5.2 PLA rod Packing and Shipping
The primary objective in developing a PLA rod packing and shipping method was to minimize any relative motion between rods, thus reducing the risk of breakage. Standard PLA rods of common type without spacers were packed in zip-lock bags in groups of 40. These bags were then packed in shipping boxes with foam and paper cushioning. For end PLA rods, the packing box was lined with multiple layers of foam wrap on bottom and sides. The space between the PLA rods was then filled with packing peanuts to minimize torque on the lighter portion of the rod profile, as shown in Figure 14.

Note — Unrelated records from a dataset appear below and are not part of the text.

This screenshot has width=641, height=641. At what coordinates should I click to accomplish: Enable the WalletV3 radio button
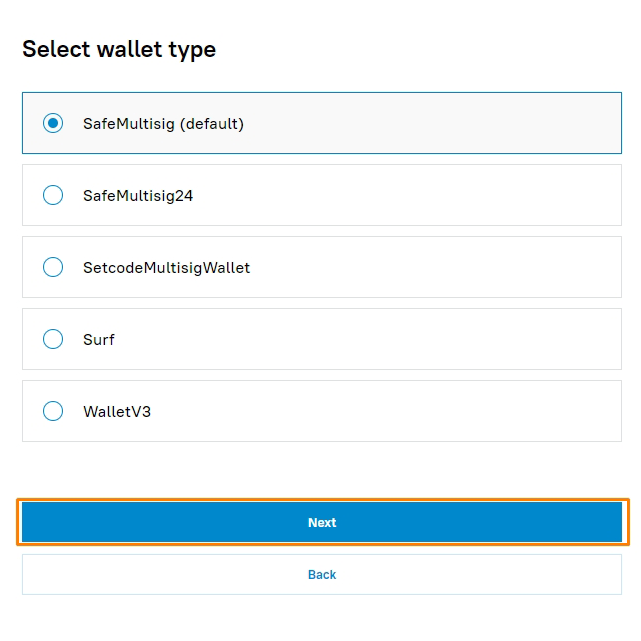[53, 411]
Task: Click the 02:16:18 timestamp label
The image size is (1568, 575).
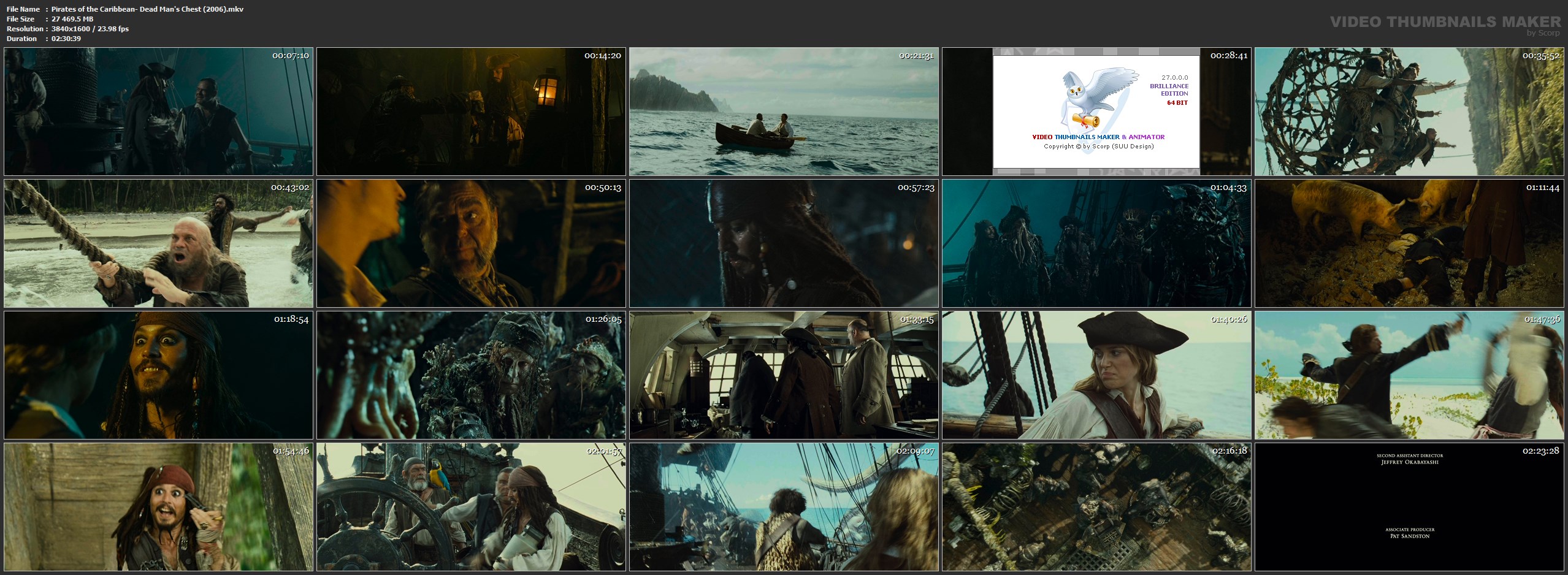Action: click(x=1229, y=451)
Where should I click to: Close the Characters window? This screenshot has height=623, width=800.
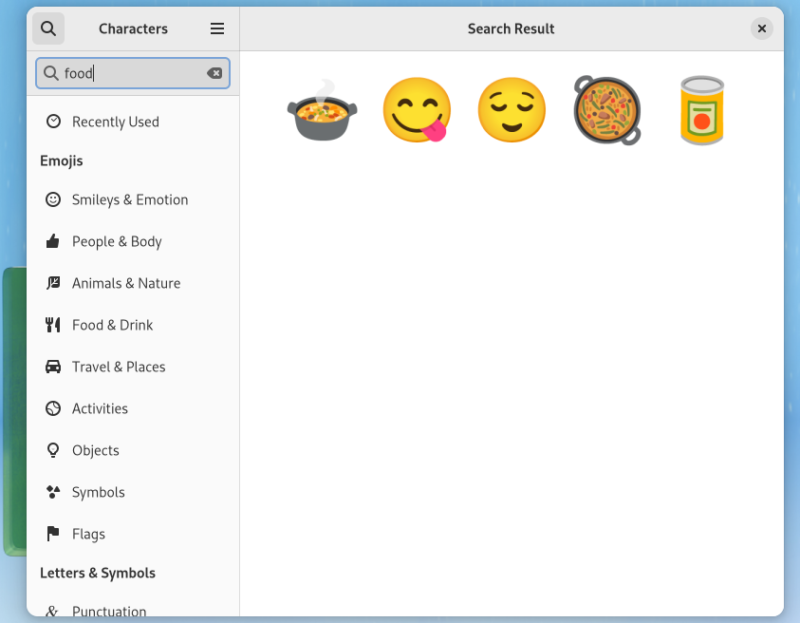click(x=762, y=29)
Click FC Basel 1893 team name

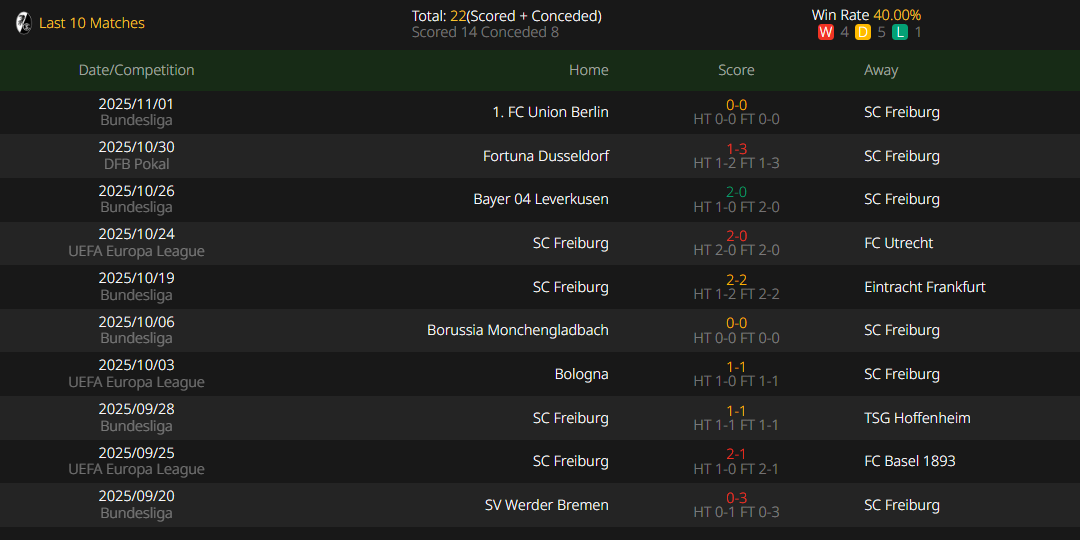909,461
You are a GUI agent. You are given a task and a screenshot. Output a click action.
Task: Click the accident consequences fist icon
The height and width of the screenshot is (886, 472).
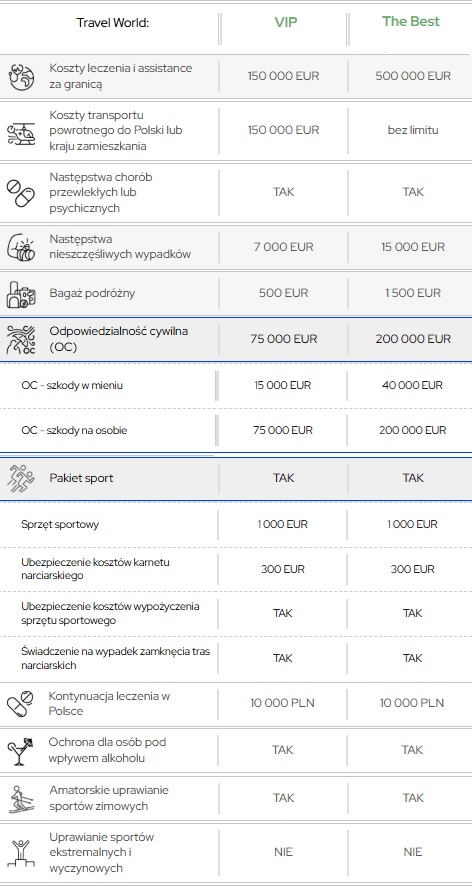pyautogui.click(x=21, y=247)
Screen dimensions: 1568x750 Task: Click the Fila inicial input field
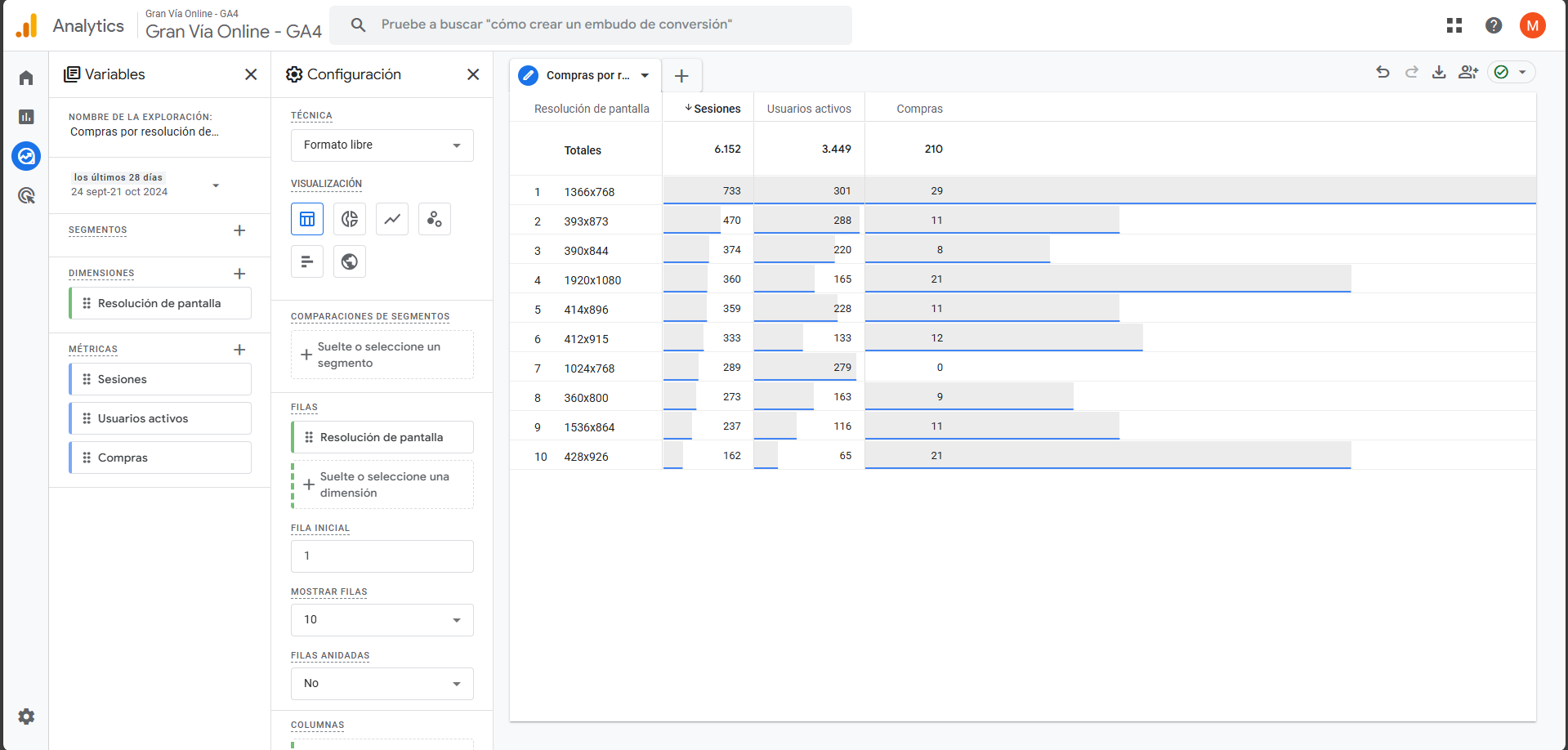click(x=382, y=556)
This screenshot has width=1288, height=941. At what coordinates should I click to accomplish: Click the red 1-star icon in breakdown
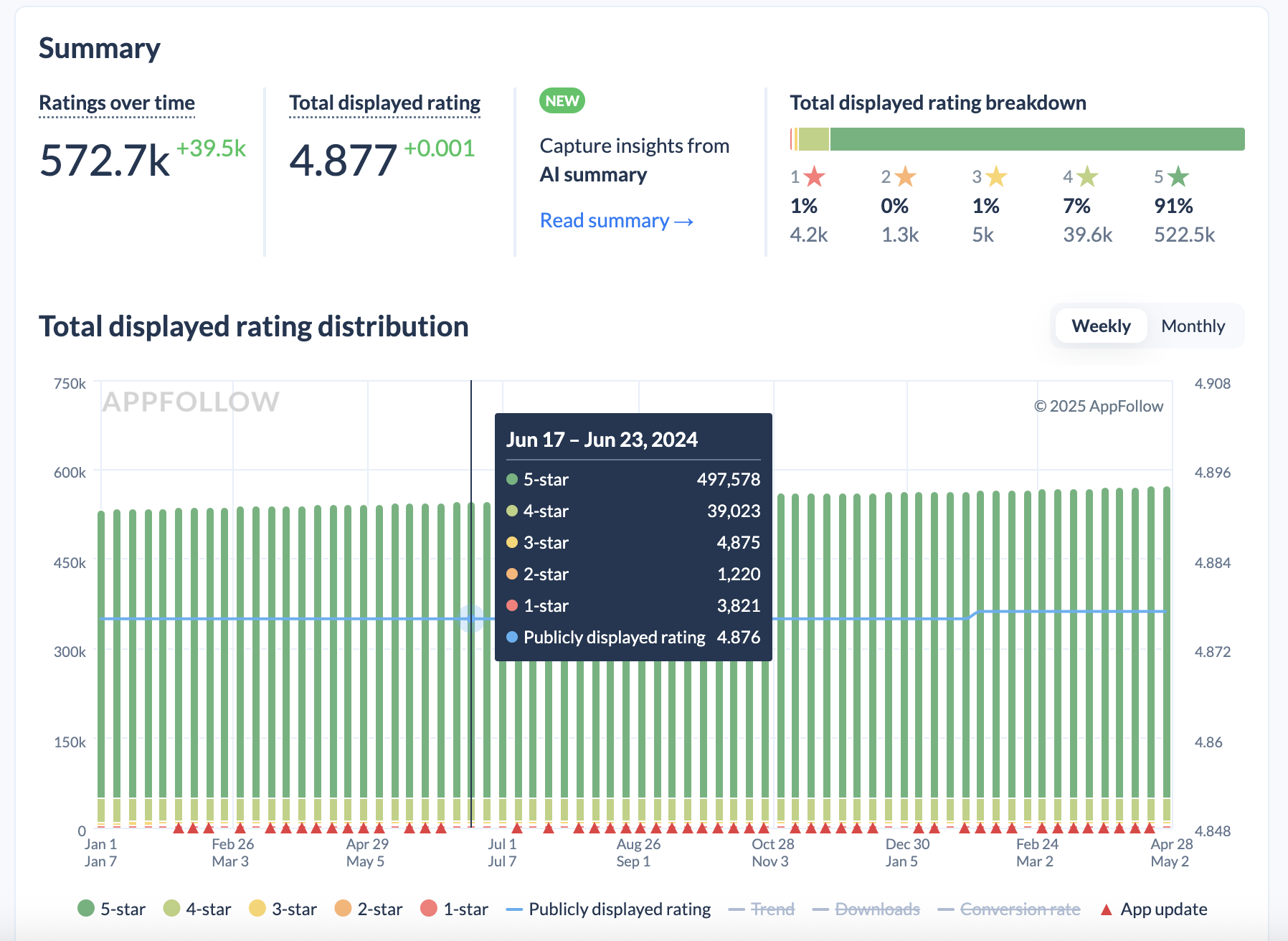(814, 176)
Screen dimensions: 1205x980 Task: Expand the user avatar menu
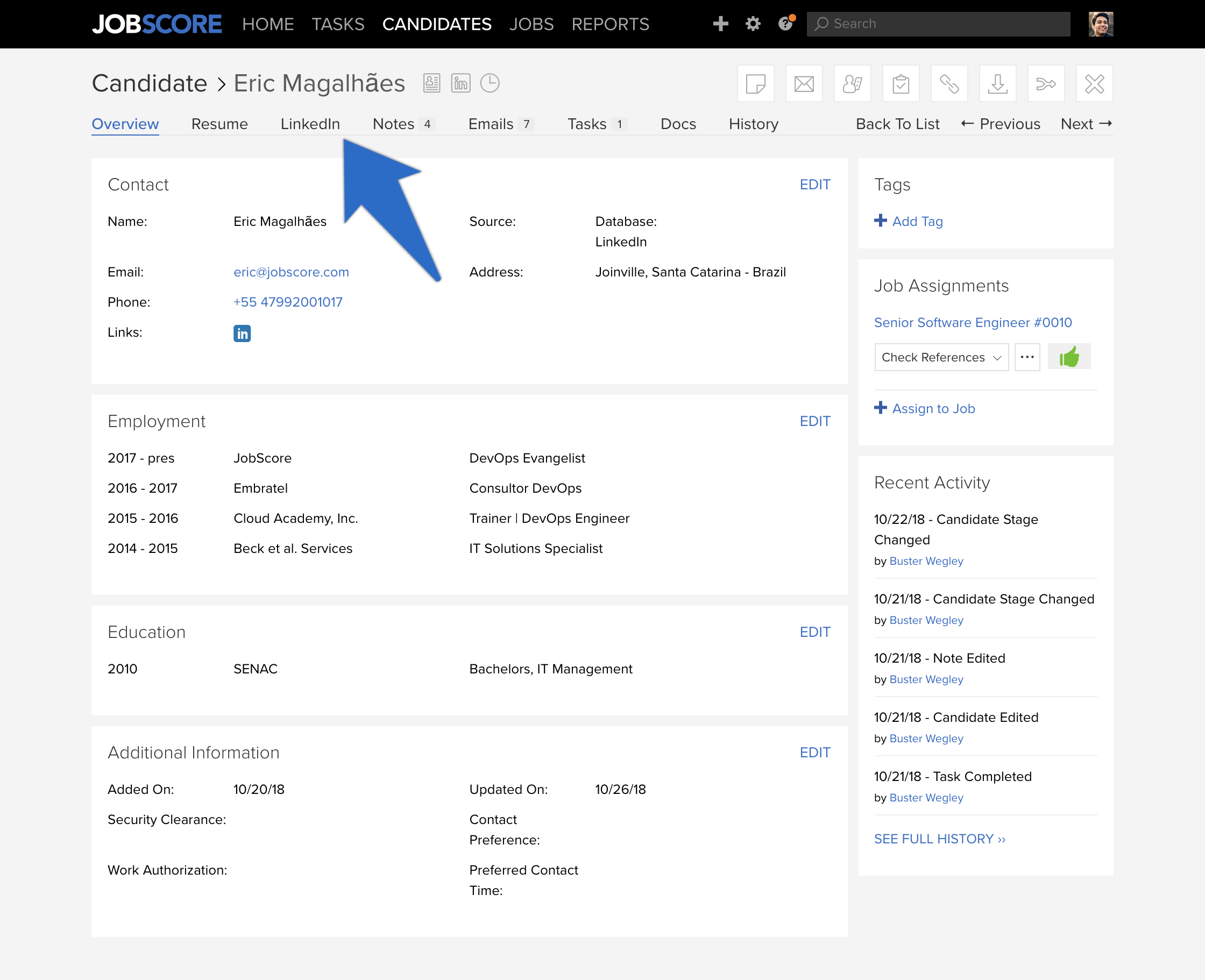1101,24
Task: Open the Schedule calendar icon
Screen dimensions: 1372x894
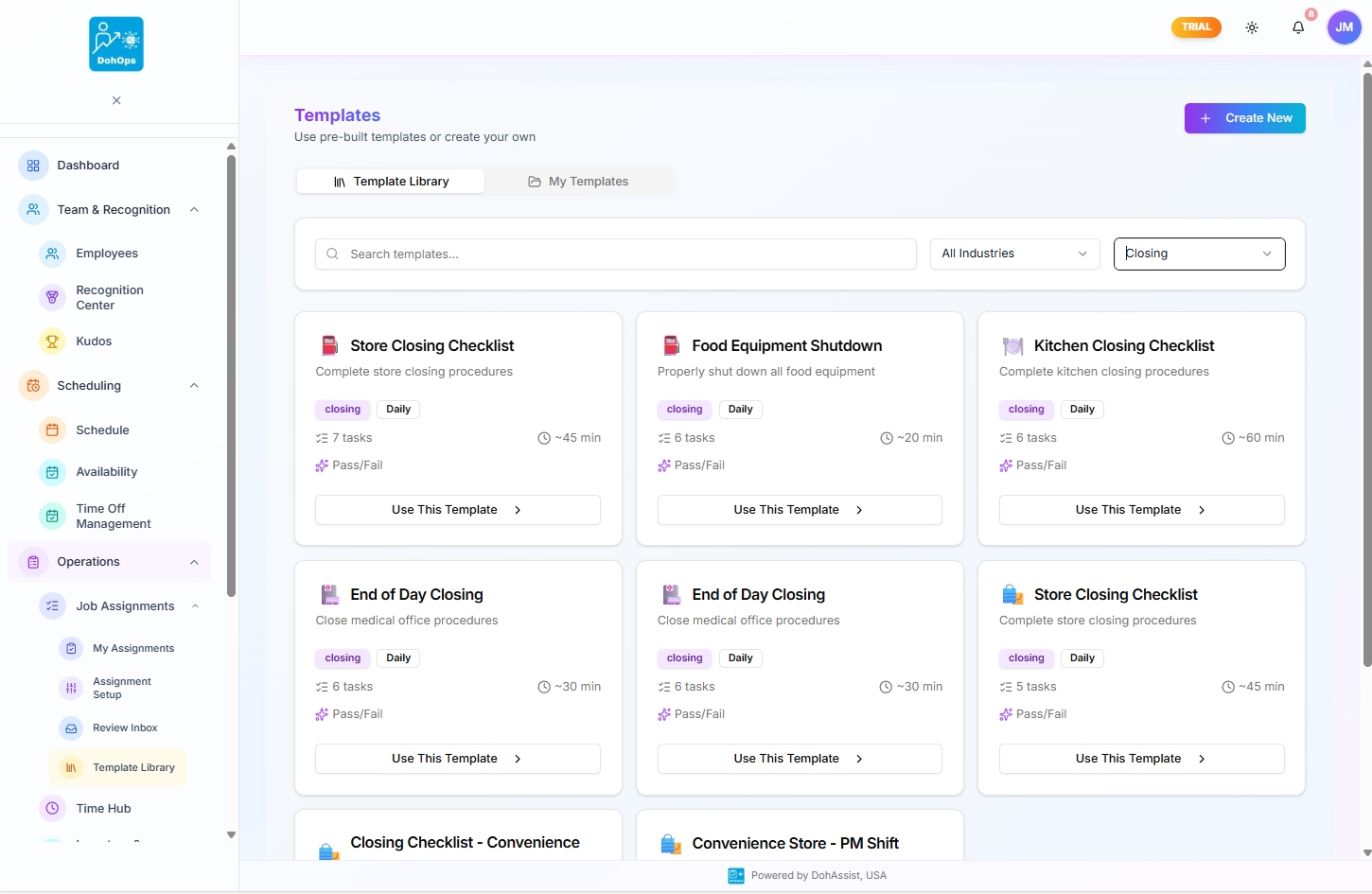Action: [x=52, y=429]
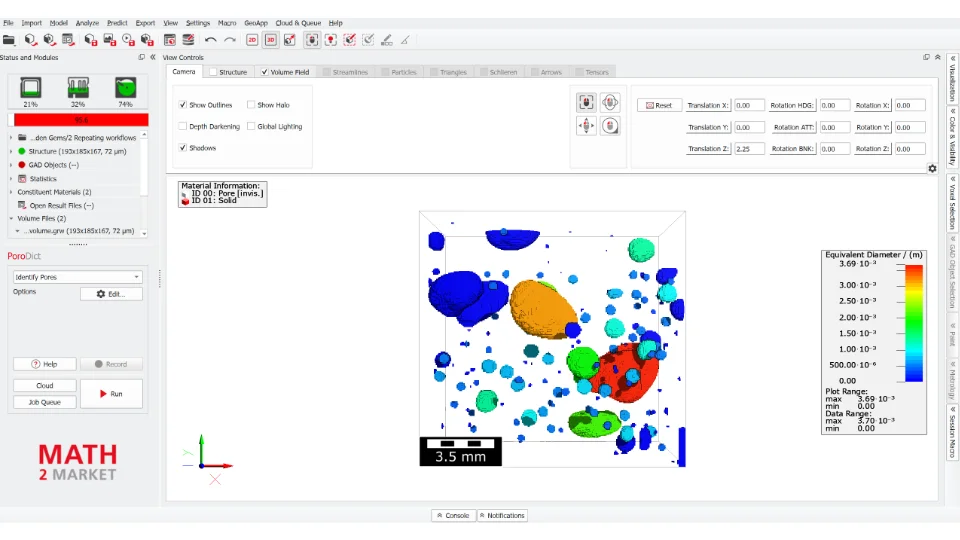Click the gear icon below the rotation fields
The height and width of the screenshot is (540, 960).
932,168
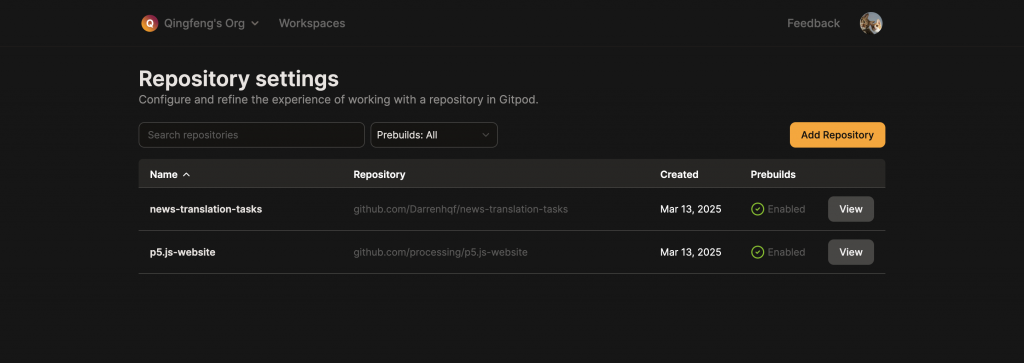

6.1 Separator Cleaning and Pre-Assembly
Heat sealed separators were cleaned before the beginning of assembly. Before every cleaning shift, all working areas were covered by class-100 non-scratching cleanroom wipes. Then, groups of 20 separators were taken out of their shipping boxes and cleanroom bags and placed on racks in a class 1000 cleanroom. Each separator was then cleaned individually by scrubbing it with a 1% solution of Alconox, transferring it to a separate clean work area, and rinsing it multiple times with 10 -cm deionized water (DI water). Once the conductivity of the rinse water coming off from the separator surface was measured to be 0.1 µS/cm, the separator was considered clean. The separators were then air dried and placed on a rack. After drying, the separators were placed in individual cleanroom bags and shelved until assembly.
6.2 Rod Cleaning and Pre-Assembly
The PLA rods were cleaned in a class-1000 cleanroom with Alconox solution in an ultrasonic cleaner. Before cleaning, the PLA rods were transferred into large bags grouped according to their type. The bags were then filled with the Alconox solution and placed into the ultrasonic cleaner. After about 20 minutes cleaning with Alconox at room temperature, the PLA rods were ultrasonic cleaned with 10 cm DI water, and then rinsed with DI water until the conductivity of the rinse water was measured to be 0.1 µS/cm. Cleaned rods were then air-dried at room temperature.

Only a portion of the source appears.